### Exercise directions
In the listing that follows, find the line with "Política de privacidad (150, 2413)", then copy exactly from it through the line with "0506 (223, 2118)", leaving out every picture.

### Raw data
....

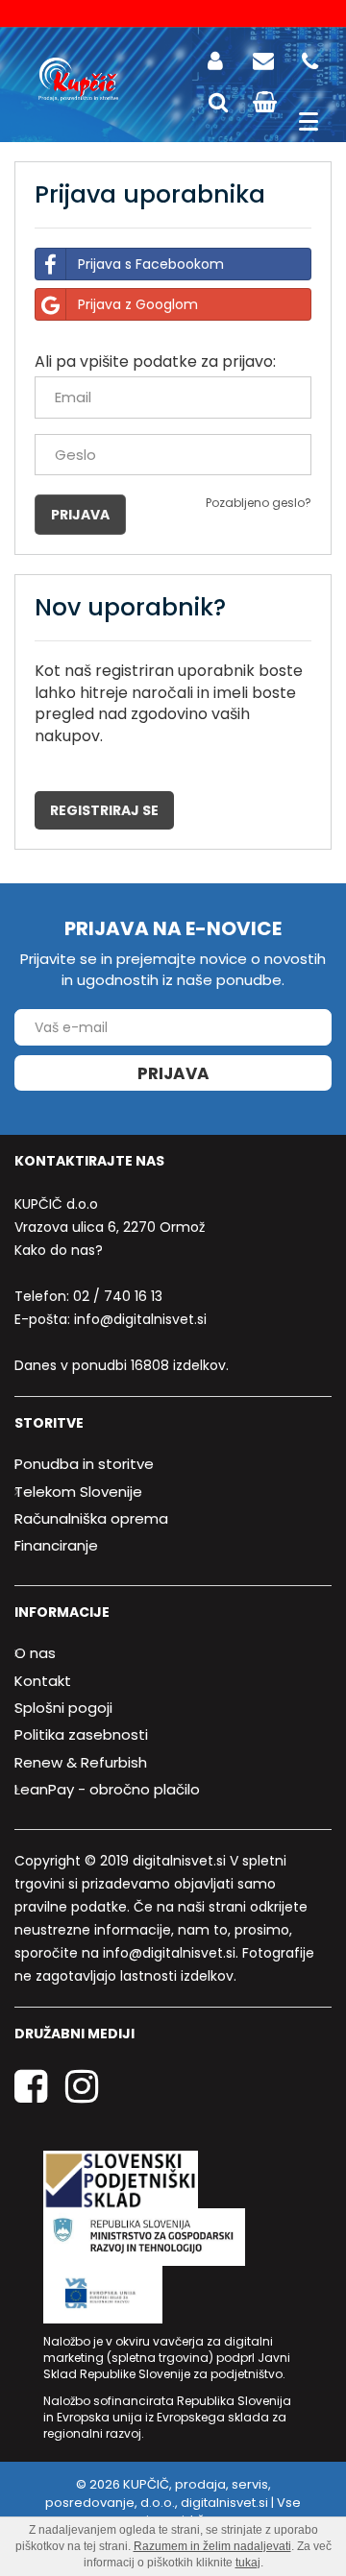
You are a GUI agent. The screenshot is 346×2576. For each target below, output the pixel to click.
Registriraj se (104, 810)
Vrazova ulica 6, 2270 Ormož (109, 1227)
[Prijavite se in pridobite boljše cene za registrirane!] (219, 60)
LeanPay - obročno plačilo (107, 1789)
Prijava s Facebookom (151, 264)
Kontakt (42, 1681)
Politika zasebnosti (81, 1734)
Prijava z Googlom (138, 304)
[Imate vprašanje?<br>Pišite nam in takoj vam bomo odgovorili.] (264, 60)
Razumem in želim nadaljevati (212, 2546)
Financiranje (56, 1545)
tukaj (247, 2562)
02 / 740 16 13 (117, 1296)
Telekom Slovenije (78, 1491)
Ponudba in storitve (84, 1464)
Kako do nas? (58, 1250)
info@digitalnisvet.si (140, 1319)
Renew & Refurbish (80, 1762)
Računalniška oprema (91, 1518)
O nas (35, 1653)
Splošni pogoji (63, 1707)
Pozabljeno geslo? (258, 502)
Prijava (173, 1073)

....

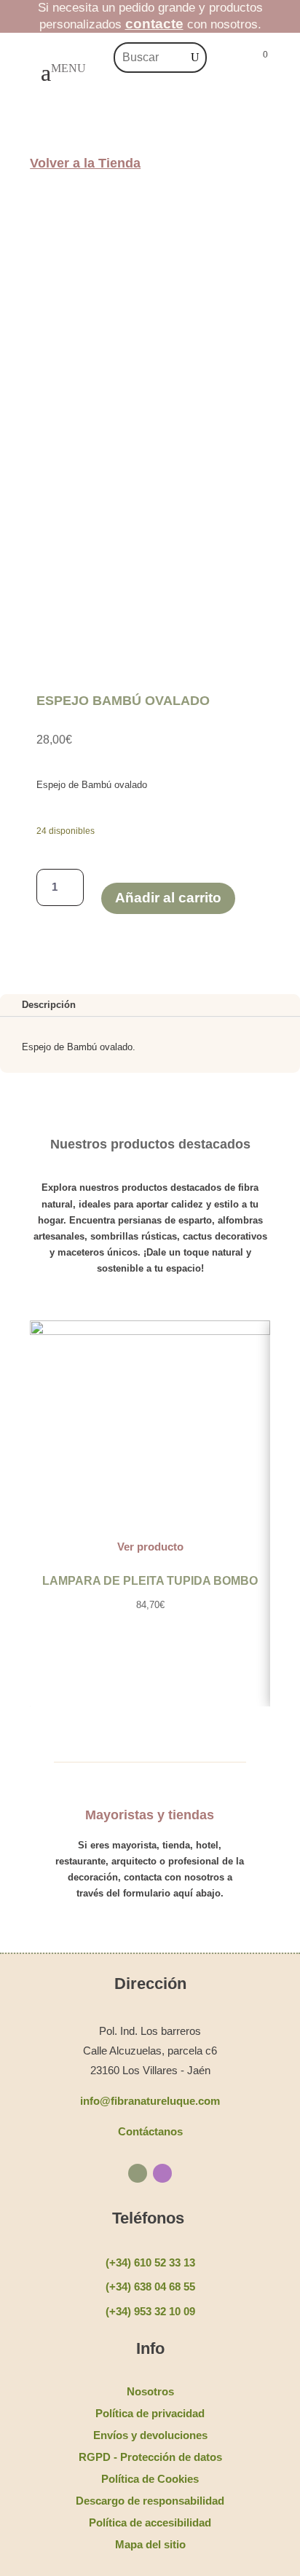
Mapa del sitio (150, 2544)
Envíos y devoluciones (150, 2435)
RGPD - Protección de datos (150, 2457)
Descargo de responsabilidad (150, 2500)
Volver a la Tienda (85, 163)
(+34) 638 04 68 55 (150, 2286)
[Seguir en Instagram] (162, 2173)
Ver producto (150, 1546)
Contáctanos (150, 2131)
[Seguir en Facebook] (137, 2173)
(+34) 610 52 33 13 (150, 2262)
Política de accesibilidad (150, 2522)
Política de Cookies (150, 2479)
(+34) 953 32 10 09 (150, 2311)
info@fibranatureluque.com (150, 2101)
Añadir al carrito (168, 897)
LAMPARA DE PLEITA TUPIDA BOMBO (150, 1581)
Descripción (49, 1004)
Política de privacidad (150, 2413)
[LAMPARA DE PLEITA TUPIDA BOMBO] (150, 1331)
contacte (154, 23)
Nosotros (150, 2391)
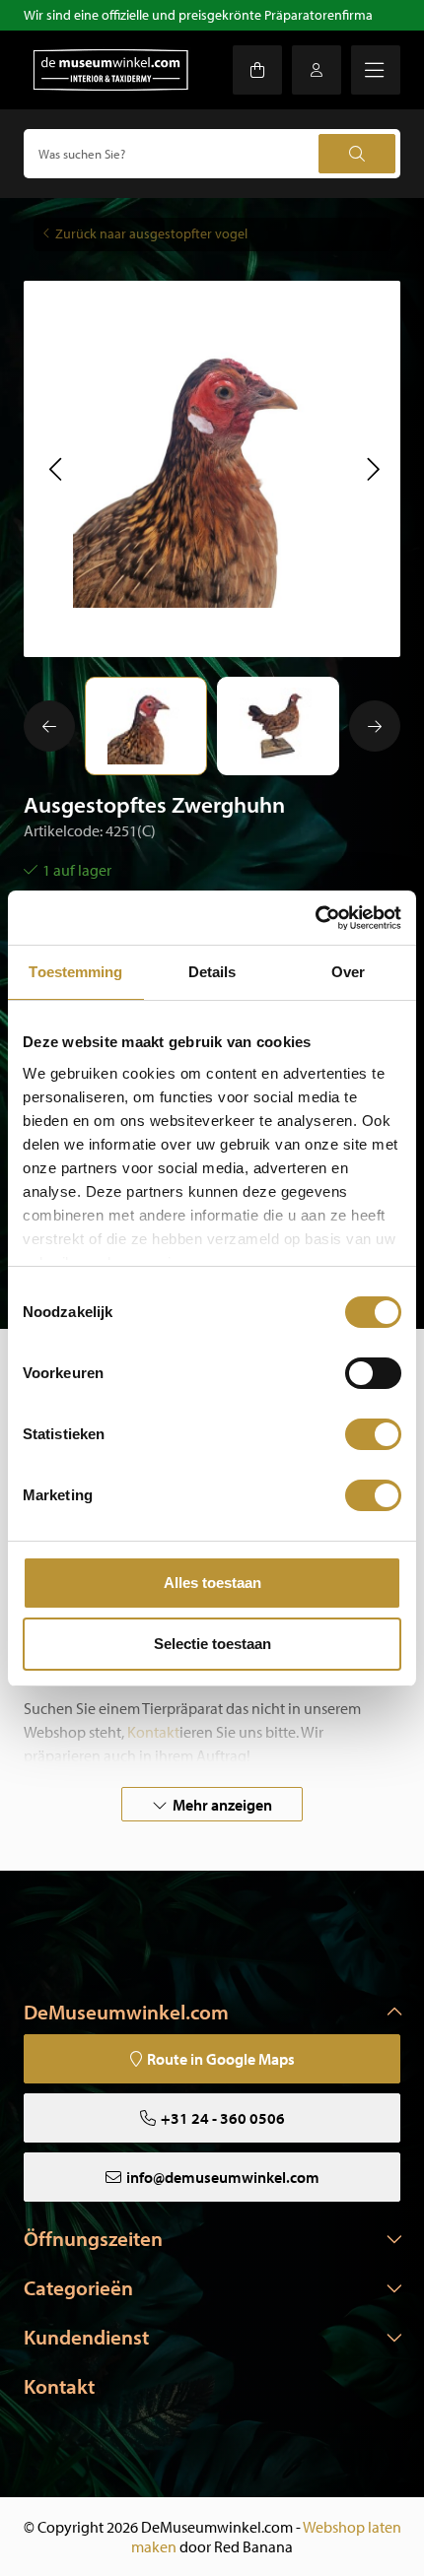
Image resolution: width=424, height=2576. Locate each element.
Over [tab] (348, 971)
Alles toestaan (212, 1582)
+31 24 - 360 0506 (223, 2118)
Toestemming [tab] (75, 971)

....

### Solution
Política de privacidad (150, 2413)
[LAMPARA DE PLEITA TUPIDA BOMBO] (150, 1331)
contacte (154, 23)
Nosotros (150, 2391)
Image resolution: width=424, height=2576. Locate each element.
Over [tab] (348, 971)
Alles toestaan (212, 1582)
+31 24 - 360 0506 (223, 2118)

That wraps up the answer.